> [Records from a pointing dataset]
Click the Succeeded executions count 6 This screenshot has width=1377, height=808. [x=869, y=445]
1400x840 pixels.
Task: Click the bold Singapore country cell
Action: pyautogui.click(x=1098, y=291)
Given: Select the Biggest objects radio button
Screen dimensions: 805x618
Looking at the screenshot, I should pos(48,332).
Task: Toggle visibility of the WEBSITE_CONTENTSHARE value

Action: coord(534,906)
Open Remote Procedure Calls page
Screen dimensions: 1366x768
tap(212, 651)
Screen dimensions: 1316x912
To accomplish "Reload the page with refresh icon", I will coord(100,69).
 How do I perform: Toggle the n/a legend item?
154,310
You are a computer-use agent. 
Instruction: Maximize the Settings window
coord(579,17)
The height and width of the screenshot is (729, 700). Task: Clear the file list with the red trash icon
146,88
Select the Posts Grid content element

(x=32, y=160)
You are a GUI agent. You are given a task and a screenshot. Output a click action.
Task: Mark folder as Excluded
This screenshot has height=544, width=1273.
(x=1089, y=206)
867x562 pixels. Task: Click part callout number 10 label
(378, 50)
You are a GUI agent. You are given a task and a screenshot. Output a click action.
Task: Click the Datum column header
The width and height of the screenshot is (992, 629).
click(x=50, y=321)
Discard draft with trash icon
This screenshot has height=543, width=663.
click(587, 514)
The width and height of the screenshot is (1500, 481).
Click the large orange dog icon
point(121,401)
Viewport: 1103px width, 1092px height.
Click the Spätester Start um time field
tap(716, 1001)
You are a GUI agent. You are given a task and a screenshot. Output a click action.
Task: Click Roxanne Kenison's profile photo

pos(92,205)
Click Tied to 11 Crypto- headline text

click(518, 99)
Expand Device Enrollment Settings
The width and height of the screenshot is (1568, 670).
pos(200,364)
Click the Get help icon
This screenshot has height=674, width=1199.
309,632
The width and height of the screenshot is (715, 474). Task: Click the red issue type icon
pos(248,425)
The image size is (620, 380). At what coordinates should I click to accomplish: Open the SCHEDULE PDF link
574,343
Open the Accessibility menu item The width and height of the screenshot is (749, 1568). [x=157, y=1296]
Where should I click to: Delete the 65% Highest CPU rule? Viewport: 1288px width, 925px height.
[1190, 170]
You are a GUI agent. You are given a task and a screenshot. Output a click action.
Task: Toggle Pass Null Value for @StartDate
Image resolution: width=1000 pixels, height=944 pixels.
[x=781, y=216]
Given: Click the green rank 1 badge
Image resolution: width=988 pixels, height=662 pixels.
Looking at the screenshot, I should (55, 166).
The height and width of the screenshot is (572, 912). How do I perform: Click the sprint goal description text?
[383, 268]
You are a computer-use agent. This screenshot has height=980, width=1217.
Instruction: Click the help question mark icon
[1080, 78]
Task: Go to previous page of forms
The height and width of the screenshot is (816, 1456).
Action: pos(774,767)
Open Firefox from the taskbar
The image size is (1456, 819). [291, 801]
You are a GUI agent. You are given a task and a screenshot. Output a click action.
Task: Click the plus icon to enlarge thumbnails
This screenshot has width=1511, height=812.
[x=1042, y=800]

> [PROBLEM DETAILS] Put the lines above into a numbered list, skipping any blank lines.

> [ANSWER FOR THIS EXERCISE]
1. Click the Succeeded executions count 6 This screenshot has width=1377, height=808. [x=869, y=445]
2. 1400x840 pixels.
3. Task: Click the bold Singapore country cell
4. Action: pyautogui.click(x=1098, y=291)
5. Given: Select the Biggest objects radio button
6. Screen dimensions: 805x618
7. Looking at the screenshot, I should pos(48,332).
8. Task: Toggle visibility of the WEBSITE_CONTENTSHARE value
9. Action: coord(534,906)
10. Open Remote Procedure Calls page
11. Screen dimensions: 1366x768
12. tap(212, 651)
13. Screen dimensions: 1316x912
14. To accomplish "Reload the page with refresh icon", I will coord(100,69).
15.  How do I perform: Toggle the n/a legend item?
16. 154,310
17. You are a computer-use agent. 
18. Instruction: Maximize the Settings window
19. coord(579,17)
20. The height and width of the screenshot is (729, 700). Task: Clear the file list with the red trash icon
21. 146,88
22. Select the Posts Grid content element
23. (x=32, y=160)
24. You are a GUI agent. You are given a task and a screenshot. Output a click action.
25. Task: Mark folder as Excluded
26. This screenshot has height=544, width=1273.
27. (x=1089, y=206)
28. 867x562 pixels. Task: Click part callout number 10 label
29. (378, 50)
30. You are a GUI agent. You are given a task and a screenshot. Output a click action.
31. Task: Click the Datum column header
32. The width and height of the screenshot is (992, 629).
33. click(x=50, y=321)
34. Discard draft with trash icon
35. This screenshot has height=543, width=663.
36. click(587, 514)
37. The width and height of the screenshot is (1500, 481).
38. Click the large orange dog icon
39. point(121,401)
40. Viewport: 1103px width, 1092px height.
41. Click the Spätester Start um time field
42. tap(716, 1001)
43. You are a GUI agent. You are given a task and a screenshot. Output a click action.
44. Task: Click Roxanne Kenison's profile photo
45. pos(92,205)
46. Click Tied to 11 Crypto- headline text
47. click(518, 99)
48. Expand Device Enrollment Settings
49. The width and height of the screenshot is (1568, 670).
50. pos(200,364)
51. Click the Get help icon
52. This screenshot has height=674, width=1199.
53. 309,632
54. The width and height of the screenshot is (715, 474). Task: Click the red issue type icon
55. pos(248,425)
56. The image size is (620, 380). At what coordinates should I click to accomplish: Open the SCHEDULE PDF link
57. 574,343
58. Open the Accessibility menu item The width and height of the screenshot is (749, 1568). [x=157, y=1296]
59. Where should I click to: Delete the 65% Highest CPU rule? Viewport: 1288px width, 925px height.
60. [1190, 170]
61. You are a GUI agent. You are given a task and a screenshot. Output a click action.
62. Task: Toggle Pass Null Value for @StartDate
63. Image resolution: width=1000 pixels, height=944 pixels.
64. [x=781, y=216]
65. Given: Click the green rank 1 badge
66. Image resolution: width=988 pixels, height=662 pixels.
67. Looking at the screenshot, I should (55, 166).
68. The height and width of the screenshot is (572, 912). How do I perform: Click the sprint goal description text?
69. [383, 268]
70. You are a computer-use agent. This screenshot has height=980, width=1217.
71. Instruction: Click the help question mark icon
72. [1080, 78]
73. Task: Go to previous page of forms
74. The height and width of the screenshot is (816, 1456).
75. Action: pos(774,767)
76. Open Firefox from the taskbar
77. The image size is (1456, 819). [291, 801]
78. You are a GUI agent. You are given a task and a screenshot. Output a click action.
79. Task: Click the plus icon to enlarge thumbnails
80. This screenshot has width=1511, height=812.
81. [x=1042, y=800]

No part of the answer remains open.